In her Wednesday keynote address for the 18th Annual Barbara Jordan Forum at the LBJ School of Public Affairs, Harvard Law professor Lani Guinier said America must work together to protect current voting rights in the same way civil rights workers convinced President Lyndon Johnson to sign the Voting Rights Act of 1964.
LBJ School dean Robert Hutchings said in a press release that the presence of Guinier, a prominent civil rights lawyer, is especially timely because the school is celebrating the 50th anniversary of the Voting Rights Act this spring.
Guinier said she thinks citizens of the U.S. should consider how similar Western democracies handle voting issues rather than simply comparing different states’ voting policies.
“We really need to embarrass the United States in its claim that [it is] the world’s most important, significant and honorable democracy, when we have such a small percentage of our population participating in any election,” Guinier said in regard to new voter ID laws that critics have called unnecessarily restrictive. “We have in many ways abdicated our commitment to democracy in the name of democracy.”
Guinier said maintaining civil rights accomplishments of the past, such as the Voting Rights Act, will require continued cooperation not only to ensure progress but also to avoid worsening issues of the past by assuming they are no longer problems.
“What was new to me was [not only] how she brought up the past and where we were but also how far we still have to go,” said Judith Mitchell, a former social worker at the Counseling and Mental Health Center.

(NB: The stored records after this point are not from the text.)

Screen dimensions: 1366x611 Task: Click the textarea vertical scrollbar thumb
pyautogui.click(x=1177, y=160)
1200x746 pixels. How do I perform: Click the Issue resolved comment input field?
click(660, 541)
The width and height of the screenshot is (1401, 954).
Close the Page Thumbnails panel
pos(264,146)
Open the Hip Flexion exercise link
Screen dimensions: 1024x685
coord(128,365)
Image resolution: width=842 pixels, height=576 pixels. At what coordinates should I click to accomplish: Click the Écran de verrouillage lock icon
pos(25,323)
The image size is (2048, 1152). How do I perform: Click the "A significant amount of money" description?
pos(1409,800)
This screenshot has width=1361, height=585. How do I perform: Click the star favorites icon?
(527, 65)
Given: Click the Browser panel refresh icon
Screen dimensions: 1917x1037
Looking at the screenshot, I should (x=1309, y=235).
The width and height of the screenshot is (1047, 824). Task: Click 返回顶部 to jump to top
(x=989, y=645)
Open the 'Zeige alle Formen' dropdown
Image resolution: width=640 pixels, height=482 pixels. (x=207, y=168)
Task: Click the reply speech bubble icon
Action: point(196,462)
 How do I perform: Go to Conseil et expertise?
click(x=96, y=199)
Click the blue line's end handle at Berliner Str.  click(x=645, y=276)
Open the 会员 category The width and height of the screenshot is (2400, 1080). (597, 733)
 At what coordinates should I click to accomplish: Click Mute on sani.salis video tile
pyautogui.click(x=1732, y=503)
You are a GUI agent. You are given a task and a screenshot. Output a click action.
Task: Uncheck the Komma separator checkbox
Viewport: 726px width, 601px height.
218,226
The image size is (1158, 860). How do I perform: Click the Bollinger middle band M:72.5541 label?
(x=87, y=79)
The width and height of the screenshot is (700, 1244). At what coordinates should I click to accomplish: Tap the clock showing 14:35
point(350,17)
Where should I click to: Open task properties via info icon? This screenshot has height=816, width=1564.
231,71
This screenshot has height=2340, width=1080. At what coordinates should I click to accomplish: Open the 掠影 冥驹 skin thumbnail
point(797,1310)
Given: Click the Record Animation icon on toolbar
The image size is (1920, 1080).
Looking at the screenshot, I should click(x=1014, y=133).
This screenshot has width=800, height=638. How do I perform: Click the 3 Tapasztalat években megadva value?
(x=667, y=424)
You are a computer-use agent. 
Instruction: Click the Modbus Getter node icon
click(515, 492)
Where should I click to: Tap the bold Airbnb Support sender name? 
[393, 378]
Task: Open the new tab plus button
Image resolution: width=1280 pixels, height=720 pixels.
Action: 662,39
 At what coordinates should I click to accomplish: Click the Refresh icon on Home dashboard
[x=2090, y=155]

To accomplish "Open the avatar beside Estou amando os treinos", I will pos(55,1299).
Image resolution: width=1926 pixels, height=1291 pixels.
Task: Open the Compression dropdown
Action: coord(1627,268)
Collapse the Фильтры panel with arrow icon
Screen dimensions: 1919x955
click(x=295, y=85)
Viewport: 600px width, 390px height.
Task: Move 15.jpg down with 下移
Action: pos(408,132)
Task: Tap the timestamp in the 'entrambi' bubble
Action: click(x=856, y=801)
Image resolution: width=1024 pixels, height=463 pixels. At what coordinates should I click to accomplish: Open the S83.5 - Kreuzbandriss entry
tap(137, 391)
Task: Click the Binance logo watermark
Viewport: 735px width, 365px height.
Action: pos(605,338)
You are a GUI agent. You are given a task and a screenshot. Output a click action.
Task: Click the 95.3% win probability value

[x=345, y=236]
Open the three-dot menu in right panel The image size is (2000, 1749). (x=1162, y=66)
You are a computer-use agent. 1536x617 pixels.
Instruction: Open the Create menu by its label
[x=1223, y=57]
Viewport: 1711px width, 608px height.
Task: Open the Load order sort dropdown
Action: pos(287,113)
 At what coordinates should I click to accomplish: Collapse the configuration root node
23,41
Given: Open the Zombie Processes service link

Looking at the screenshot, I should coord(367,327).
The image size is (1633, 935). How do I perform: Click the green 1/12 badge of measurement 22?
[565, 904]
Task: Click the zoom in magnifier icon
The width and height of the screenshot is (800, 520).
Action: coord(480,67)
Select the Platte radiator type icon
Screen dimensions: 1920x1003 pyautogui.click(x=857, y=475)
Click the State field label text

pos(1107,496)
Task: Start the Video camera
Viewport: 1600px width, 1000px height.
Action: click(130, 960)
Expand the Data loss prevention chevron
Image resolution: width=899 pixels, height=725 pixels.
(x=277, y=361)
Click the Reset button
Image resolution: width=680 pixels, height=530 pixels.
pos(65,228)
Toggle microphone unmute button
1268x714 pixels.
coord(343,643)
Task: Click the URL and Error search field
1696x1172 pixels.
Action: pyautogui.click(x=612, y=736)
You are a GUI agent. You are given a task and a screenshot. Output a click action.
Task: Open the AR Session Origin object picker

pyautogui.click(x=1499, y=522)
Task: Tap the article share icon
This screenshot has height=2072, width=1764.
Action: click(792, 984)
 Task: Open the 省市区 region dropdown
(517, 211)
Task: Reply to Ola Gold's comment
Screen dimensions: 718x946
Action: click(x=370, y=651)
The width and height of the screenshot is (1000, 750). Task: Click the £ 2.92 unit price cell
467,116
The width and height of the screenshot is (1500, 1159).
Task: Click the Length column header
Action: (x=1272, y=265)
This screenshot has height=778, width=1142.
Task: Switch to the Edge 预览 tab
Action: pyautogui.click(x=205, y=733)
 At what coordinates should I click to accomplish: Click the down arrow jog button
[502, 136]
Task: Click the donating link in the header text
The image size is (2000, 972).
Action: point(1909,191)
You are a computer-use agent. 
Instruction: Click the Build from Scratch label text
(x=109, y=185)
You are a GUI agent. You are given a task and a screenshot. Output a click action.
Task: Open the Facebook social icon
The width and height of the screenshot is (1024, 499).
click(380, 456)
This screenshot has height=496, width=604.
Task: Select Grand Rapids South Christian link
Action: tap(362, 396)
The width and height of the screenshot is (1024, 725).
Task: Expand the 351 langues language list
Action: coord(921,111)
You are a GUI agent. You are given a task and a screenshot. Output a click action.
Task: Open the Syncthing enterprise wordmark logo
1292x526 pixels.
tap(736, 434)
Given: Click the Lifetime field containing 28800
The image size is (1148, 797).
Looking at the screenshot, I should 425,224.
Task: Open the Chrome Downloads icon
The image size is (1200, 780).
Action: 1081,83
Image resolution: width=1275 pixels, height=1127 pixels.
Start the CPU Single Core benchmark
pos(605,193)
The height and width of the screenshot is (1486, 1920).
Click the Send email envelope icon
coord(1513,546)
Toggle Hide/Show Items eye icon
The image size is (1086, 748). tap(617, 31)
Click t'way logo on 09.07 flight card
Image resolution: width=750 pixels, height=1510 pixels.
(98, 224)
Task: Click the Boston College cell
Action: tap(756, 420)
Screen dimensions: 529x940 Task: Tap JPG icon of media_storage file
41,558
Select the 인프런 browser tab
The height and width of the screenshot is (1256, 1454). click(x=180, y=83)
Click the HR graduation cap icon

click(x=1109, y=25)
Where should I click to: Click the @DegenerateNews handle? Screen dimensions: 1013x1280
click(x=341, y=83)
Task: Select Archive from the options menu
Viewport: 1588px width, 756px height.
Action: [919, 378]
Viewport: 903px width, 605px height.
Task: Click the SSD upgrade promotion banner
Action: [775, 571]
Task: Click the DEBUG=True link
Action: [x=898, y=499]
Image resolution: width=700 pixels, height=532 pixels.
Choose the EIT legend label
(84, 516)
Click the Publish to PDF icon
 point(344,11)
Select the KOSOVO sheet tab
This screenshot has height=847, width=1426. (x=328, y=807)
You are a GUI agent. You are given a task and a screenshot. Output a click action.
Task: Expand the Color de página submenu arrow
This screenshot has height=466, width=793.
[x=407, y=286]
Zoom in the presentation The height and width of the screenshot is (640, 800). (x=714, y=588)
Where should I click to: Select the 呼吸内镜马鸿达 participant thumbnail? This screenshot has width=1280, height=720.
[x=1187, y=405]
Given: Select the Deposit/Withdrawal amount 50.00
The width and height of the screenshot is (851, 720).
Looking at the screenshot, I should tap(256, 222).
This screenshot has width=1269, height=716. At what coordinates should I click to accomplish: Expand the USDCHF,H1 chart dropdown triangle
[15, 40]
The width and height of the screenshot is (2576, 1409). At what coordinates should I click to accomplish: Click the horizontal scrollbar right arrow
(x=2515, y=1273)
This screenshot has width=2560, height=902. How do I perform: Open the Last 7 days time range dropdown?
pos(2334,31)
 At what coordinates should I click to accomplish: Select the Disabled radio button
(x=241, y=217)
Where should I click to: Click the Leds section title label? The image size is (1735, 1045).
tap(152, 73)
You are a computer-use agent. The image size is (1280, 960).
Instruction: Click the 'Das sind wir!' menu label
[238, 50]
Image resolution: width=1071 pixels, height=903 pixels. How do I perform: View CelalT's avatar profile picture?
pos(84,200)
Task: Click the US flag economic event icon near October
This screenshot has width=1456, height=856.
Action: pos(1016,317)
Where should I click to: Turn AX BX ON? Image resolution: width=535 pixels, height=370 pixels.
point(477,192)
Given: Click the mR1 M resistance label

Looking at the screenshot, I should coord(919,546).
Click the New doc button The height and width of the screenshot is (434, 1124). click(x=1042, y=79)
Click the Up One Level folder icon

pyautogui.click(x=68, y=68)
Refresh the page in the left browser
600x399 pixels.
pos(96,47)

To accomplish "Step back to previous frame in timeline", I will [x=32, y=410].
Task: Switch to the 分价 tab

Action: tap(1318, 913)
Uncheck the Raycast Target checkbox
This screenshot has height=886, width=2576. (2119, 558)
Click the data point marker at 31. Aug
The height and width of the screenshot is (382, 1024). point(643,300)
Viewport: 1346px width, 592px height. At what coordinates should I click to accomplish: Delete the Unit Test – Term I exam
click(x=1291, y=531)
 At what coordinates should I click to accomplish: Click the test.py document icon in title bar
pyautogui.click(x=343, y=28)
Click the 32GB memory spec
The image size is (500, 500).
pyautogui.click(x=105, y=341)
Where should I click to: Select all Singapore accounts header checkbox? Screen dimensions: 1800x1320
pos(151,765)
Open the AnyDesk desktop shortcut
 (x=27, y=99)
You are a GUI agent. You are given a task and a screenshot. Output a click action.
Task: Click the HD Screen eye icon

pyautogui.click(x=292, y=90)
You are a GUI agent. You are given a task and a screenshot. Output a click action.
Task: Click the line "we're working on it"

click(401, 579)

Mitchell said it’s still hard to have an open and frank discussion about diversity, even within a progressive setting such as the University.
Guinier said we should model current efforts to advance civil rights after the leadership style of Nelson Mandela.
“Nelson Mandela said that you really need to think about leadership the way a shepherd leads a flock,” Guinier said. “The shepherd does not stand in front of the flock and say, ‘Hey, follow me.’ The shepherd identifies one or two individual sheep who are moving in the right direction and then corrals the rest of the flock to follow the leader.”
Bea Ann Smith, a law professor, former judge of the Texas Court of Appeals, Third District, and longtime friend of Barbara Jordan, said she loved Guinier’s speech because the issues of diversity and voter ID laws are problems that require cooperative solutions.
“I thought her idea about leading from behind seems very appropriate right now,” Smith said. “Collaboration and consensual leadership instead of authoritative leadership is much more effective.”